Pourquoi la diagonale vous vole 12 watts (La Science des Frictions)
Pour un cycliste amateur ou un cyclotouriste, maintenir une puissance de 150 à 200 watts pendant plusieurs heures demande un effort cardiovasculaire intense. Perdre 12 watts à cause d’un mauvais choix de braquet équivaut à ajouter un poids invisible de 1,5 kg sur votre cadre de vélo ou à devoir affronter un vent de face permanent.
Les laboratoires de test de friction dynamique (comme Friction Facts) ont démontré comment cette énergie se dissipe sous forme de chaleur plutôt que d’être transférée à votre roue arrière :
1. La friction latérale acier contre acier
Une chaîne de vélo est un chef-d’œuvre d’ingénierie, mais elle est conçue exclusivement pour fléchir verticalement afin de s’enrouler autour des dents des pignons. Sa tolérance à la torsion latérale est extrêmement faible. Lorsque la chaîne est de travers, les maillons internes et les rivets ne s’engrènent plus au centre des dents, ils viennent frotter violemment contre les parois latérales des plateaux. Ce frottement mécanique continu agit comme un micro-frein permanent.
2. La contrainte de la chape de dérailleur
Pour compenser cet angle diagonal, la chape de votre dérailleur arrière est forcée de se tordre. Les deux galets (poulies de guidage) reçoivent la chaîne de biais. Le roulement interne du galet supérieur subit une pression latérale pour laquelle il n’a jamais été conçu, ce qui multiplie par trois le coefficient de friction mécanique au point le plus bas de votre transmission.

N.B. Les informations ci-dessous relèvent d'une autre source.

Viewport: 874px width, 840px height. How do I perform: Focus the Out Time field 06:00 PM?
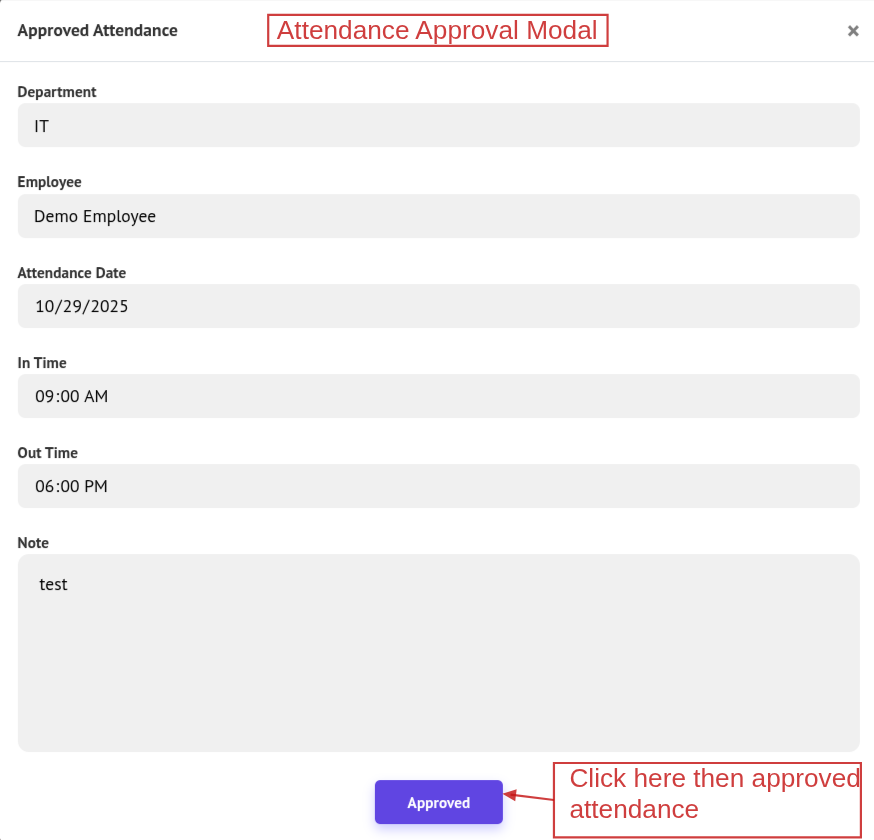(x=438, y=486)
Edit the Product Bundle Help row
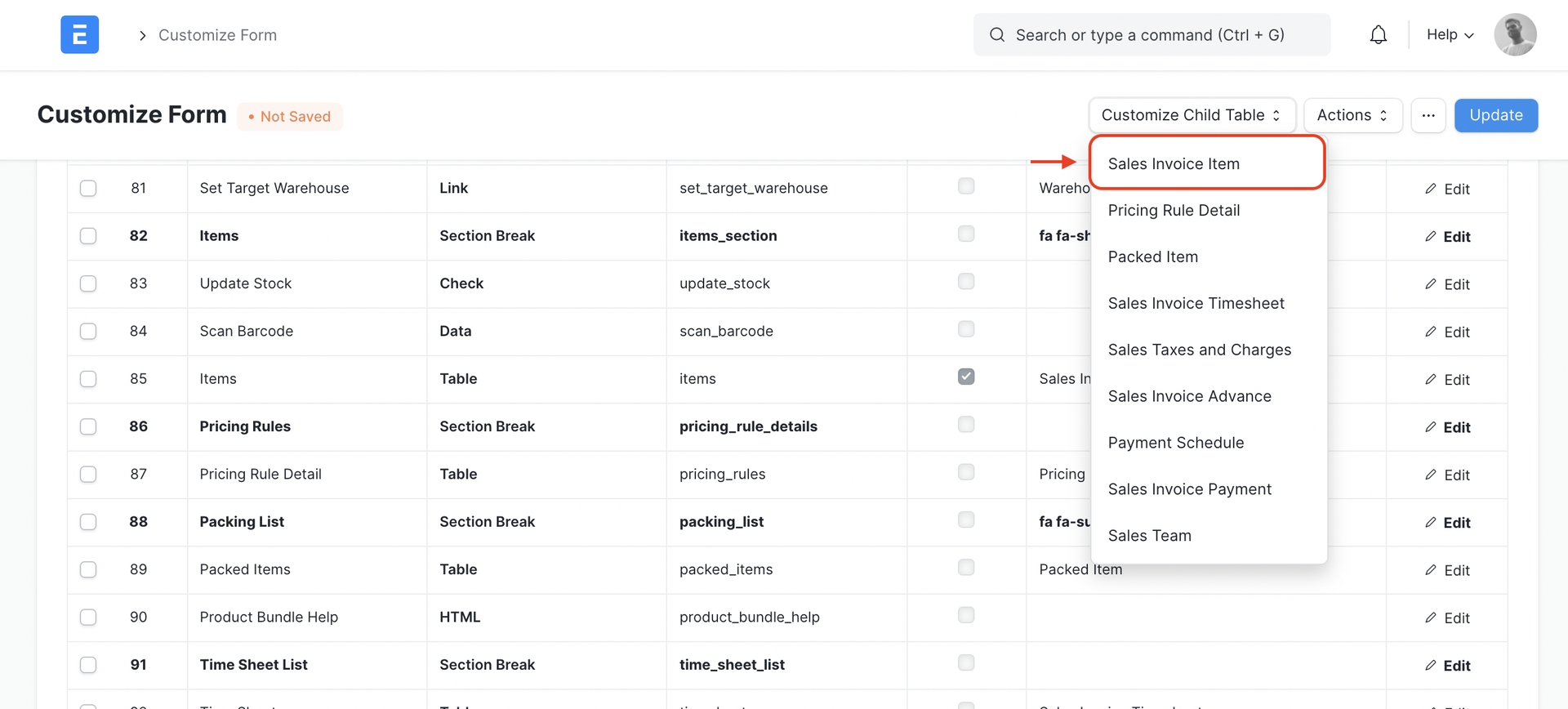The height and width of the screenshot is (709, 1568). pyautogui.click(x=1447, y=618)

3. Le coût financier de l’erreur
En plus de vous ralentir, cette mauvaise habitude détruit votre portefeuille. Une chaîne qui travaille de biais s’allonge deux fois plus vite en raison de l’usure prématurée des rivets. Une fois étirée, elle commence à limer et à “manger” les dents en aluminium de votre cassette et de vos plateaux, précipitant un remplacement de pièces qui peut coûter plusieurs centaines d’euros.